:: Activity ::
Output, word for word, every line from the start of the listing down to and including the line that contains "Select the 16"; include nothing else.

═══ Source information

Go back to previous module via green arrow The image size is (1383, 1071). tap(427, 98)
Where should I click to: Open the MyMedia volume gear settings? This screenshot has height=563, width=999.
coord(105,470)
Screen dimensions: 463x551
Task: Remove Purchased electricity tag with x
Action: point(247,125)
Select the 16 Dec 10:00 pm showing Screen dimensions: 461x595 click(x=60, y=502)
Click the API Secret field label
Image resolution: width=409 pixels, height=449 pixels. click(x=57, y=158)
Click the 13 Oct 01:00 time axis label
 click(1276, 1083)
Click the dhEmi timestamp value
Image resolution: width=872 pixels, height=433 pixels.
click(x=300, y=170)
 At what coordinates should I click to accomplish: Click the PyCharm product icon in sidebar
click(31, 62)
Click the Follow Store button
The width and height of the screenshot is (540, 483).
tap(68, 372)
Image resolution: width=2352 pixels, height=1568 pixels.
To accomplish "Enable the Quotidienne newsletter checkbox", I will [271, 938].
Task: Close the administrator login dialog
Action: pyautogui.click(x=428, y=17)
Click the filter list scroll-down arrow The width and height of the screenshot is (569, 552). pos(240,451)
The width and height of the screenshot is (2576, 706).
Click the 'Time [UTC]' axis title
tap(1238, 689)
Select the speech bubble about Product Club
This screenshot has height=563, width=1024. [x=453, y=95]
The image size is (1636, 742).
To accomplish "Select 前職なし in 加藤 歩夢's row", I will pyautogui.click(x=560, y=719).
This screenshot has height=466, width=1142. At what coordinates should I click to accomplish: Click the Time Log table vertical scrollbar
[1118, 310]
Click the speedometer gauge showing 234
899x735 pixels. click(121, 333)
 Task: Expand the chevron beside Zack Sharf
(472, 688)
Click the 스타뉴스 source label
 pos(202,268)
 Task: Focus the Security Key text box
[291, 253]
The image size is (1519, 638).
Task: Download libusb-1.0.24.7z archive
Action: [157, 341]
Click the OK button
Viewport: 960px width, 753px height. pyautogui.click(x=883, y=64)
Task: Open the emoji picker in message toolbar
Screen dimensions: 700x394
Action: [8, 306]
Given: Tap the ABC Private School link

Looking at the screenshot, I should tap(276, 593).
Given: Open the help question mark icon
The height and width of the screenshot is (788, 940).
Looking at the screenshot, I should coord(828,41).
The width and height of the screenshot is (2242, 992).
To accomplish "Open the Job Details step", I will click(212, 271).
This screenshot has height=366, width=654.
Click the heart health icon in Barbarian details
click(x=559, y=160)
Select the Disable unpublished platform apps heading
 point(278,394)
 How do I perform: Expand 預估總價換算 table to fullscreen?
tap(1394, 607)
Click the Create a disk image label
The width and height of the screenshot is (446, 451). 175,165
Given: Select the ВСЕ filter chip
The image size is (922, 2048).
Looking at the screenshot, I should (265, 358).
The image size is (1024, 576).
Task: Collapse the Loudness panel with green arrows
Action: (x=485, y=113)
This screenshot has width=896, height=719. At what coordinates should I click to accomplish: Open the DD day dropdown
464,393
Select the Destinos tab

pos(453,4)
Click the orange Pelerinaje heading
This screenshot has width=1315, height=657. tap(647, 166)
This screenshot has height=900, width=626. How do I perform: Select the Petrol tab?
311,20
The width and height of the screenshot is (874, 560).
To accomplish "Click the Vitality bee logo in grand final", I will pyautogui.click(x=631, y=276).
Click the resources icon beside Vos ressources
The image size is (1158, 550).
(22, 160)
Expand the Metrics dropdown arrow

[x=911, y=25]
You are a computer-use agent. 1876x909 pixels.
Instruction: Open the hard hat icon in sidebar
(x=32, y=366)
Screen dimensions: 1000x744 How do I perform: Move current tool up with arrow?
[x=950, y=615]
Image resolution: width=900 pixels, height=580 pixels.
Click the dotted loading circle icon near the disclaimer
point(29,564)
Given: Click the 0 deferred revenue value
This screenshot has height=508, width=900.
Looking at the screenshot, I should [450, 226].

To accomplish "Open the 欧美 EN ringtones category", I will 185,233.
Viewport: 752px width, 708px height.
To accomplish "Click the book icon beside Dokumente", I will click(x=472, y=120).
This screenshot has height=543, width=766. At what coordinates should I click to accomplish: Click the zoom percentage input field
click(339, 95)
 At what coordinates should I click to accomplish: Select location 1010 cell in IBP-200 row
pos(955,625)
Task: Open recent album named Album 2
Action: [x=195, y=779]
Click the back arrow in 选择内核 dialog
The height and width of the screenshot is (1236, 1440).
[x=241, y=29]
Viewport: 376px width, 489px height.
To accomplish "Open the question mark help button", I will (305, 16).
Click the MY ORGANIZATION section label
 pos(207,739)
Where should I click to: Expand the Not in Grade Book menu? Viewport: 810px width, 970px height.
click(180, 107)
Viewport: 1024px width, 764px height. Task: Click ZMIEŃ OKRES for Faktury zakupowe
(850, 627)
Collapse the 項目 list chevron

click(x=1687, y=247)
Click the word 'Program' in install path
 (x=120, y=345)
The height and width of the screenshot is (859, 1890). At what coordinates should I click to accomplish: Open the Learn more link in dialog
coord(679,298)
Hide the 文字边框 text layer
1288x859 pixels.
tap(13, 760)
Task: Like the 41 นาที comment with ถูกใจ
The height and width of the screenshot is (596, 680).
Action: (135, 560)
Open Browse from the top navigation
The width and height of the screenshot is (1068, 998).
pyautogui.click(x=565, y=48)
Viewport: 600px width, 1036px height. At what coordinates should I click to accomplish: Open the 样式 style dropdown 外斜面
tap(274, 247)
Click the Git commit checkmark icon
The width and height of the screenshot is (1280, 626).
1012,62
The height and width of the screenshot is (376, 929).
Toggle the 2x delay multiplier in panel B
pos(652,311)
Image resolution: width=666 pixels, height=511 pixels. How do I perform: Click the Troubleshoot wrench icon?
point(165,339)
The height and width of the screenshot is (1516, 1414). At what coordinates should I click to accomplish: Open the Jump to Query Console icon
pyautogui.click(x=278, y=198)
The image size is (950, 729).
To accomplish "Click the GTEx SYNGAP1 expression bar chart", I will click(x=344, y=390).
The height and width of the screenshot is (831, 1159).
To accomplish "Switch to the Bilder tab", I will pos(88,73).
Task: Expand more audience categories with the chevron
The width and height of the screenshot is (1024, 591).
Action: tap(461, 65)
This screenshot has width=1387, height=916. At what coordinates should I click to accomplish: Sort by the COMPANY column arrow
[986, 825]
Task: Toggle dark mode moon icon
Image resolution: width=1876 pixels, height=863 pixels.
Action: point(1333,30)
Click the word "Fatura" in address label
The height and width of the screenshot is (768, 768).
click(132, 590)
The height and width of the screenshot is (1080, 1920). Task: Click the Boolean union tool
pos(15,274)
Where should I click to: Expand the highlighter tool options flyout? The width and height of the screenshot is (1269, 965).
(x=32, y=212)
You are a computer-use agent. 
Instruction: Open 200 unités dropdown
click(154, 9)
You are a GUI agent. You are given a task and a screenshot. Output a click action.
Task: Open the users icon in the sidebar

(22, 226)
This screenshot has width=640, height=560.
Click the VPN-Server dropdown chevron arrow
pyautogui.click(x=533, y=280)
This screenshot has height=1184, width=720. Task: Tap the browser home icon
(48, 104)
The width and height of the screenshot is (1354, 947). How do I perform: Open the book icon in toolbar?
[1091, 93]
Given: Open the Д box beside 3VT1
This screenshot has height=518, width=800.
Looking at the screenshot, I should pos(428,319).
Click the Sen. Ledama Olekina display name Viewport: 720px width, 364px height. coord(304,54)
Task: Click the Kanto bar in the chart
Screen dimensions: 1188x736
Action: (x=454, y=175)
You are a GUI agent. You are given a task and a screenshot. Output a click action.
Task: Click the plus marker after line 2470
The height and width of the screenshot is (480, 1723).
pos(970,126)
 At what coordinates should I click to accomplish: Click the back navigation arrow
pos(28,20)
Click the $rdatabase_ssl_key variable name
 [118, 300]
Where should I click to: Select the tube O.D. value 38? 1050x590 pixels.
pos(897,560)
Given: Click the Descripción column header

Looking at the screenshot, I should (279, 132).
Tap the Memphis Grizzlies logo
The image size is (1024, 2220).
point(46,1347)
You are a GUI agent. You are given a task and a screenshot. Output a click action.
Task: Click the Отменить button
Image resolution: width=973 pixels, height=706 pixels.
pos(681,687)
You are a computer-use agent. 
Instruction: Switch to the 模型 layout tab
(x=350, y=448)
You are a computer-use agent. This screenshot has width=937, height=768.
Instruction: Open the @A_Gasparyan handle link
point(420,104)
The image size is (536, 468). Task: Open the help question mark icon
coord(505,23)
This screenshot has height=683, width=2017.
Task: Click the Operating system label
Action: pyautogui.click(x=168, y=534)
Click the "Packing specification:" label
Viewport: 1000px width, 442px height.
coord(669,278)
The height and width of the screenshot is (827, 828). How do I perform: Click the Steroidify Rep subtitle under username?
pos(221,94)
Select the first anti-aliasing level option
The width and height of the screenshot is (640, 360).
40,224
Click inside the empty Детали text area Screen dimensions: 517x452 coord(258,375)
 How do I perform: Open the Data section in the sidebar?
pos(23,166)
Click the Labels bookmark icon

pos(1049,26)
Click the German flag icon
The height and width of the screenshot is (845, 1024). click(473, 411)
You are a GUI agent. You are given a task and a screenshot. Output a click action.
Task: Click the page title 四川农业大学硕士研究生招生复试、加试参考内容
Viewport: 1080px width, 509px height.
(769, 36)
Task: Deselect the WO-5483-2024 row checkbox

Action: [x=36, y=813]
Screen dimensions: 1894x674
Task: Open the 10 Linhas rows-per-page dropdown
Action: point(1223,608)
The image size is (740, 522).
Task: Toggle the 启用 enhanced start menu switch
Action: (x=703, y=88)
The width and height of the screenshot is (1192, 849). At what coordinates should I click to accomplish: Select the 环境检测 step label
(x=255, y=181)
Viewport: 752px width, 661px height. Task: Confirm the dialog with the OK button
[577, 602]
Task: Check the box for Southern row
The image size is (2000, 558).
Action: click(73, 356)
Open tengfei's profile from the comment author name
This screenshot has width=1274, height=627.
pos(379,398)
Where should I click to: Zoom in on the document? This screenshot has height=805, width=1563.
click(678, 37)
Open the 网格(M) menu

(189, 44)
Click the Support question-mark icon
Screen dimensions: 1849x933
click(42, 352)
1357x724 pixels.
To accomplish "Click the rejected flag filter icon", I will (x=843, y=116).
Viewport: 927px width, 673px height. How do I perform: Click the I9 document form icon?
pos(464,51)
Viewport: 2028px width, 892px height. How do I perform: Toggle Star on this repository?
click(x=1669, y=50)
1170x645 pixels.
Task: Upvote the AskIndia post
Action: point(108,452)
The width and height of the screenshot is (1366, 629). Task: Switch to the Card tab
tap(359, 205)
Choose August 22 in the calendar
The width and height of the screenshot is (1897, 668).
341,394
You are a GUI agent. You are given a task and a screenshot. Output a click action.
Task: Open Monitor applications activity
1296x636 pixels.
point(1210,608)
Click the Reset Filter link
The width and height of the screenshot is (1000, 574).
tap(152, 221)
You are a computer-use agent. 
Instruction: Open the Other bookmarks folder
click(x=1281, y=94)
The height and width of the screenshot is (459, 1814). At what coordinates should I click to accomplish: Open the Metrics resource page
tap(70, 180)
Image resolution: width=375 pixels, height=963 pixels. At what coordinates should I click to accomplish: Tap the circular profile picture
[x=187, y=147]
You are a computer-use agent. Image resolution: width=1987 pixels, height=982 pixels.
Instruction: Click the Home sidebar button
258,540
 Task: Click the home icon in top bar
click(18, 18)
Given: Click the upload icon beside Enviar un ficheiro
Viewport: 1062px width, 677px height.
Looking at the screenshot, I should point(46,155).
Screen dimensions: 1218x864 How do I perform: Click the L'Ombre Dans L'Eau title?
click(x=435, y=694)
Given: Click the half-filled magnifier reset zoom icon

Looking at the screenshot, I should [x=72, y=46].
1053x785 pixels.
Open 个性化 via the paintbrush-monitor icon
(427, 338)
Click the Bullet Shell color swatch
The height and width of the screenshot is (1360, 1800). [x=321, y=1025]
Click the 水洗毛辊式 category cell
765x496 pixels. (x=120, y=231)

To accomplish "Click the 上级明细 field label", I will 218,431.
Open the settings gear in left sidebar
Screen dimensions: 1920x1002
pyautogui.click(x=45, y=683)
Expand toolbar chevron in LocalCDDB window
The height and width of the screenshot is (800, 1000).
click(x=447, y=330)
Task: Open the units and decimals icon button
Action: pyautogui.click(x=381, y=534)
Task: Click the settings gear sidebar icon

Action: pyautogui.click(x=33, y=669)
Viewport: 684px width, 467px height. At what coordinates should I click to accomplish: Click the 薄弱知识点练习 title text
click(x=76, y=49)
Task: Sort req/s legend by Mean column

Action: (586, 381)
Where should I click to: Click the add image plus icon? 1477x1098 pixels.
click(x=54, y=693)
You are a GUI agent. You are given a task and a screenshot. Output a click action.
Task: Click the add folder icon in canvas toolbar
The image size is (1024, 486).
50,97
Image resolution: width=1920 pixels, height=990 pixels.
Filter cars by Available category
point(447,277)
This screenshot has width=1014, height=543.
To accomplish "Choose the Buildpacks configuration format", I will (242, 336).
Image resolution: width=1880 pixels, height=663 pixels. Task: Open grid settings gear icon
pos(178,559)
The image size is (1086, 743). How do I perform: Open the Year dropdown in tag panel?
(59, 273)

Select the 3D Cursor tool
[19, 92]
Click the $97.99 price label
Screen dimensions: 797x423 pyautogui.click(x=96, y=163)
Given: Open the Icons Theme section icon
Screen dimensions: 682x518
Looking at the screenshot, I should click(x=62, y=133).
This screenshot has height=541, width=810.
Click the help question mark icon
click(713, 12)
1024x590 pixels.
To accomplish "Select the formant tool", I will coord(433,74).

══════

:: Task result ::
Go back to previous module via green arrow The image size is (1383, 1071). tap(427, 98)
Where should I click to: Open the MyMedia volume gear settings? This screenshot has height=563, width=999.
coord(105,470)
Screen dimensions: 463x551
Task: Remove Purchased electricity tag with x
Action: point(247,125)
Select the 16 Dec 10:00 pm showing Screen dimensions: 461x595 click(x=60, y=502)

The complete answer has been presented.